> [Stated problem 1]
Return the portion of the passage on Pirkka-Pekka Petelius's apology to the Sámi people from "The comedy show, made" up to and including "with the community.", copied exactly.

Finnish politician Pirkka-Pekka Petelius (Green), a former actor, has made a public apology to the Sámi people over a television series he made which portrayed Sámi people in a discriminatory and distorted way.

The comedy show, made with Aake Kalliala in the 1980s and 1990s, raised little or no criticism at the time for the depiction of two Sámi characters as drunks.

“I apologize for the detrimental effect that sketches have had. I understand my responsibility as a Member of the Finnish Parliament and as a cultural figure” says Petelius, who also says he wants to promote the rights of Sámi people and work closely together with the community.

The award-winning actor-turned-politician, age 66, says in a statement that at one point it was considered normal to make comedy out of prejudices against Sámi, but now he understands how discriminating it was, as many Sámi people have had to face negative attitudes towards indigenous people.

“I think criticism of the sketches is a positive sign. It means we understand minority structures in our society better than before. Also, the awareness of the situation of our indigenous people has increased” he says.

> [Stated problem 2]
Retype, character for character, the rows below from the line with "[Welcoming Congregation] (335, 852)" up to and including the line with "ENSAYOS (277, 9)". Omit any picture lines in that range.

> [Data provided]

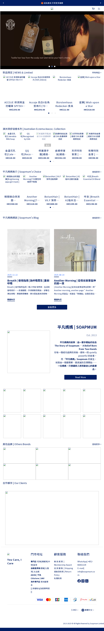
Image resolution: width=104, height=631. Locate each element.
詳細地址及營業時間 (41, 588)
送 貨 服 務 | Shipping (63, 568)
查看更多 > (96, 171)
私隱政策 (58, 578)
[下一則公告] (100, 3)
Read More (80, 377)
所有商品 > (96, 72)
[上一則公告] (3, 3)
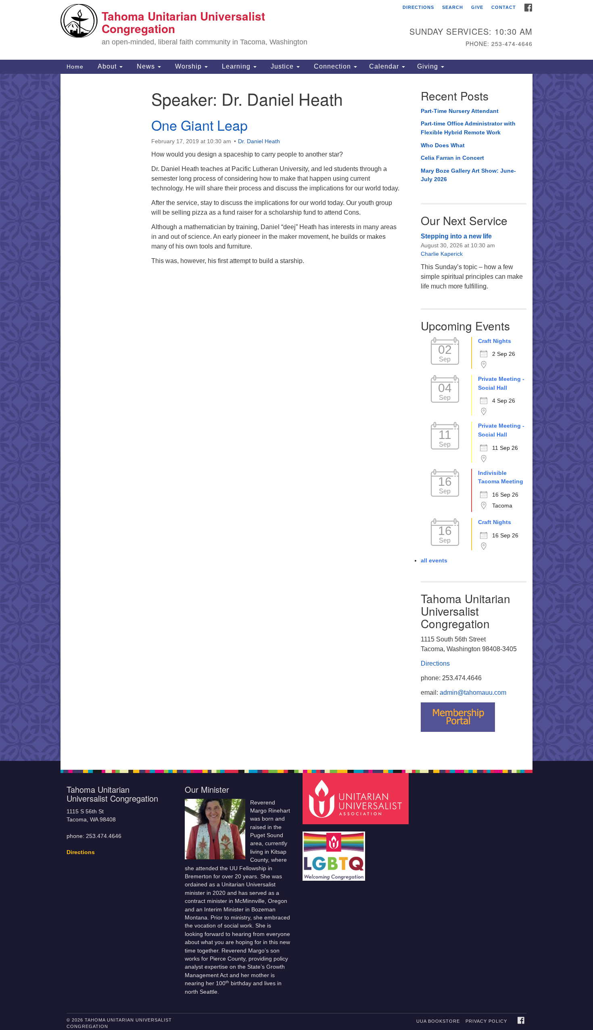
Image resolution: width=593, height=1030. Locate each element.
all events (434, 560)
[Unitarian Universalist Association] (357, 798)
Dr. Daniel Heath (259, 141)
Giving (428, 66)
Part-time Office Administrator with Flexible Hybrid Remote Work (468, 128)
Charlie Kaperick (442, 254)
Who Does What (443, 145)
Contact (503, 7)
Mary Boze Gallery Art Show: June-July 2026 (468, 175)
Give (477, 7)
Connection (332, 66)
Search (452, 7)
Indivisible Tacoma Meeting (500, 477)
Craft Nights (494, 341)
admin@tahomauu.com (473, 692)
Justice (282, 66)
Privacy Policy (486, 1021)
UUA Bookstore (438, 1021)
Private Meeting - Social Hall (501, 383)
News (146, 66)
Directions (418, 7)
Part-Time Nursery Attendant (460, 111)
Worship (188, 66)
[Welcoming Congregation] (335, 852)
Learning (236, 66)
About (107, 66)
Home (75, 66)
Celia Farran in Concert (452, 158)
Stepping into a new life (456, 236)
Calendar (385, 66)
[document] (296, 417)
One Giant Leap (199, 125)
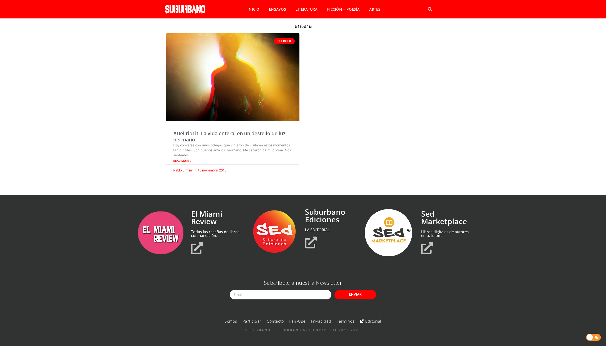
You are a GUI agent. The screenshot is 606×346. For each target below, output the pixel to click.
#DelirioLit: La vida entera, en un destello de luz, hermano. (230, 136)
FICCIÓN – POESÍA (343, 9)
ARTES (374, 9)
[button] (430, 9)
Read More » (182, 160)
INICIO (253, 9)
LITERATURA (307, 9)
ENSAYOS (277, 9)
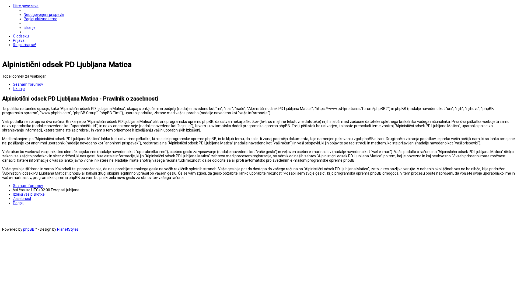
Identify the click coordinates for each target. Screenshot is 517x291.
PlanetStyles (68, 229)
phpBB (28, 229)
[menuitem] (44, 14)
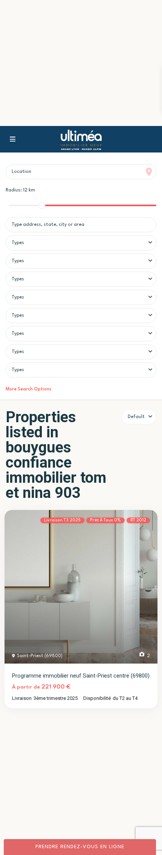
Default (136, 417)
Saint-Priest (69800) (40, 656)
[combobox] (81, 242)
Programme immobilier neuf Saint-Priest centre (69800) (81, 675)
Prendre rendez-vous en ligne (79, 846)
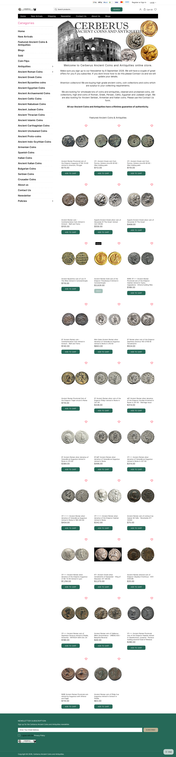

> [Written reply 1]
The comedy show, made with Aake Kalliala in the 1980s and 1990s, raised little or no criticism at the time for the depiction of two Sámi characters as drunks.

“I apologize for the detrimental effect that sketches have had. I understand my responsibility as a Member of the Finnish Parliament and as a cultural figure” says Petelius, who also says he wants to promote the rights of Sámi people and work closely together with the community.

> [Written reply 2]
[Welcoming Congregation] (335, 852)
Learning (236, 66)
About (107, 66)
Home (75, 66)
Celia Farran in Concert (452, 158)
Stepping into a new life (456, 236)
Calendar (385, 66)
[document] (296, 417)
One Giant Leap (199, 125)
You are a GUI agent. The screenshot is 606×346. For each target below, output the pixel to click.
#DelirioLit: La vida entera, en un destello de luz, hermano. (230, 136)
FICCIÓN – POESÍA (343, 9)
ARTES (374, 9)
[button] (430, 9)
Read More » (182, 160)
INICIO (253, 9)
LITERATURA (307, 9)
ENSAYOS (277, 9)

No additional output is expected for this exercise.